# Need help finding lock for a two door gun cabinet



## jabo8120 (Jun 23, 2010)

Hey all I'm finishing up my gun cabinet and am having a hard time finding a lock for it. I have been to all the big stores and have spent hours online looking with no success so decided the next step would be to ask in a forum.


















I need a lock for the two large doors on top which both open. The frames of the the doors are 3" wide by 1" thick.

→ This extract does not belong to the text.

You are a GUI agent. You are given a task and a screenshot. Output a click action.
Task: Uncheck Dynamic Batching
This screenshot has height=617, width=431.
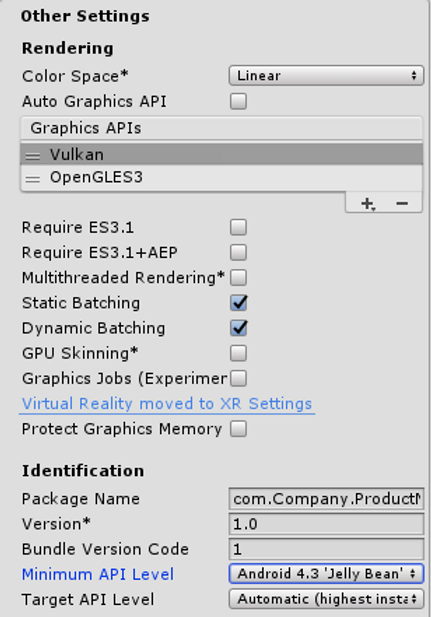(x=239, y=328)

The handles and knobs that I bought have an antiqued bronze finish to go with the darker stain and smoked/etched glass that it will be getting so if the lock were in that finish that would be ideal but a black finish would be ok too.

Right now I am having a hard time finding any lock that would work so I will take any and all help or advice to get me going in the right direction.

Thanks


----------



## mdntrdr (Dec 22, 2009)

This page brings up many sources.

http://www.google.com/search?client...enUS321US321&hl=en&q=double+door+cabinet+lock

Good luck!


----------



## woodnthings (Jan 24, 2009)

*Rockler has a variety of locks*

Check out gang locks for tall doors:

http://www.rockler.com/search_results.cfm?srch=usr&filter=cabinet+locks&submit.x=0&submit.y=0









Double Door Lock 









Disc Tumbler Lock 
$4.29 








Gang Locks 
$19.89

ALSO: http://www.thehardwarehut.com/cabinet_locks.php


----------



## ash123 (Mar 14, 2010)

Just bolt one door top and bottom, and cam lock the other to the locked door.


----------



## cabinetman (Jul 5, 2007)

Double doors presents the problem of allowing some movement with just a single lock in the middle. Without having a center mullion, one door (usually the left) gets locked to the cabinet by either slide bolts on the rear of the door, or bolts that are lever actuated that mount on the edge of the door (top and bottom), like these, that would fit the thickness of those doors.

Then, a cam type lever lock with the finish desired can be used on the other door to the fixed door. Or, a full mortise lock like this might be preferred.


----------



## mdlbldrmatt135 (Dec 6, 2006)

The ones Rockler sells are made by Timberline. http://compx.com/timberline.html

The Furniture co. I use to work for used them exclusively.


----------



## robertd (Jan 28, 2010)

One word. "Internet."

Bob D


----------